**Materiale dell'esercizio:**
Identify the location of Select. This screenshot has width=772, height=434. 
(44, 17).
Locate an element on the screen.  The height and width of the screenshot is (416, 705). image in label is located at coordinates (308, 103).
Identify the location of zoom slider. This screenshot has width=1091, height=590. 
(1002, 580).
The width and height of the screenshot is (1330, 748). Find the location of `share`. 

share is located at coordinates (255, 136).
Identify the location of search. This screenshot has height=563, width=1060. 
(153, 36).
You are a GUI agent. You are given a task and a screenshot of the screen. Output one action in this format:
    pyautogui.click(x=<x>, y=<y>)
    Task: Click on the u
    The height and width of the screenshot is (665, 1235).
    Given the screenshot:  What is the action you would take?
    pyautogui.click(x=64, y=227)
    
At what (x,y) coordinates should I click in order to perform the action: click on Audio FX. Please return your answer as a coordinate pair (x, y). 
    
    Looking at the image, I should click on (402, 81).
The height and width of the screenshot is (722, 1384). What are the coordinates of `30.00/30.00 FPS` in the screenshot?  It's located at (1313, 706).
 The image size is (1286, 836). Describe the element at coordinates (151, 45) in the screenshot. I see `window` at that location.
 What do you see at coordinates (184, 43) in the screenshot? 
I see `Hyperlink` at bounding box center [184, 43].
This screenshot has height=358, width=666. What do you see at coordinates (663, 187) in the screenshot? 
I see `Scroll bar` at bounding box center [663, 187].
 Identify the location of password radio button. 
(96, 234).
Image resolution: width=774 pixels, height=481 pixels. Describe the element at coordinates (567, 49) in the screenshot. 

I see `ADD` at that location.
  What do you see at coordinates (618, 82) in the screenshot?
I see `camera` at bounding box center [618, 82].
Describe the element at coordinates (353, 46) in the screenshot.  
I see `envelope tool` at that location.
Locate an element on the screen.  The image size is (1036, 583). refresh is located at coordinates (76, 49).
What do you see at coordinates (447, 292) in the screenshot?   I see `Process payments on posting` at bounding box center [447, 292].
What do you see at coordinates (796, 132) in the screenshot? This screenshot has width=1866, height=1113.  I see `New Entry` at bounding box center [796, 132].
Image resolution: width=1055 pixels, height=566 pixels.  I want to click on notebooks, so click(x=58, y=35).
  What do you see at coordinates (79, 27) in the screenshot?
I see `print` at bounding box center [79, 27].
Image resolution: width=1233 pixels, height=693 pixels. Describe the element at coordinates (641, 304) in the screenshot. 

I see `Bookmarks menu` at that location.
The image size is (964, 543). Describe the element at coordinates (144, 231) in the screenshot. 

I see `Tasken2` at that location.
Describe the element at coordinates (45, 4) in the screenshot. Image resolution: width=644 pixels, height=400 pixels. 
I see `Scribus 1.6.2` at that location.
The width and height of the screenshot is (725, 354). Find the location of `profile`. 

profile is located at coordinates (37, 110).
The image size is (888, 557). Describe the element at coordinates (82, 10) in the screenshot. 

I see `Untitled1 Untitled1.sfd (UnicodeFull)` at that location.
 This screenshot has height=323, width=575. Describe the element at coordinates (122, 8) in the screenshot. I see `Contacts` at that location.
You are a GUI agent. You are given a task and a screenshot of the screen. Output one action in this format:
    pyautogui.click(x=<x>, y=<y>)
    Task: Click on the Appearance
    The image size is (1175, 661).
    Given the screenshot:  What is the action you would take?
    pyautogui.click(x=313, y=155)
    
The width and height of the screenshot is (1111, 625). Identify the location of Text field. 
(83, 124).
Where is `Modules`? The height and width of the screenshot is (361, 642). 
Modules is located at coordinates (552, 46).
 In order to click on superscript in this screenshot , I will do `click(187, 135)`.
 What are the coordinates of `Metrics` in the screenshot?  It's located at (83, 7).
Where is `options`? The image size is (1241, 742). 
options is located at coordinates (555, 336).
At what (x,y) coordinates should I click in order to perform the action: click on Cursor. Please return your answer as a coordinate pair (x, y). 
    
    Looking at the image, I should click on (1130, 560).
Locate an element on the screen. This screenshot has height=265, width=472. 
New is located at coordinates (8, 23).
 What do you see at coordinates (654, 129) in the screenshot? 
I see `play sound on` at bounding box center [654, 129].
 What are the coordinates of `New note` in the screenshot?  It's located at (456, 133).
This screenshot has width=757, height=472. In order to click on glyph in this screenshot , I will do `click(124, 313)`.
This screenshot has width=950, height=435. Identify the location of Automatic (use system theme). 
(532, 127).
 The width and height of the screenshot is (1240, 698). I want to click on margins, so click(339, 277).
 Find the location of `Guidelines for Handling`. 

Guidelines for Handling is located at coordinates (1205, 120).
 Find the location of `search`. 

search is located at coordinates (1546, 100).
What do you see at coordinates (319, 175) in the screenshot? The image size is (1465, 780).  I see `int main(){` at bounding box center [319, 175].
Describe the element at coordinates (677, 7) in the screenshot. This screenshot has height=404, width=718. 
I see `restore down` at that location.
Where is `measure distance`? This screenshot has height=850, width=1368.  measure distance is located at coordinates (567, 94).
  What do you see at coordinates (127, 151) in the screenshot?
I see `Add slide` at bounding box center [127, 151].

**Istruzione data:** Restituisci tutte le righe qui sopra in cui compare la parola "Please".

**Risposta finale:**
At what (x,y) coordinates should I click in order to perform the action: click on Audio FX. Please return your answer as a coordinate pair (x, y). 
At what (x,y) coordinates should I click in order to perform the action: click on Cursor. Please return your answer as a coordinate pair (x, y). 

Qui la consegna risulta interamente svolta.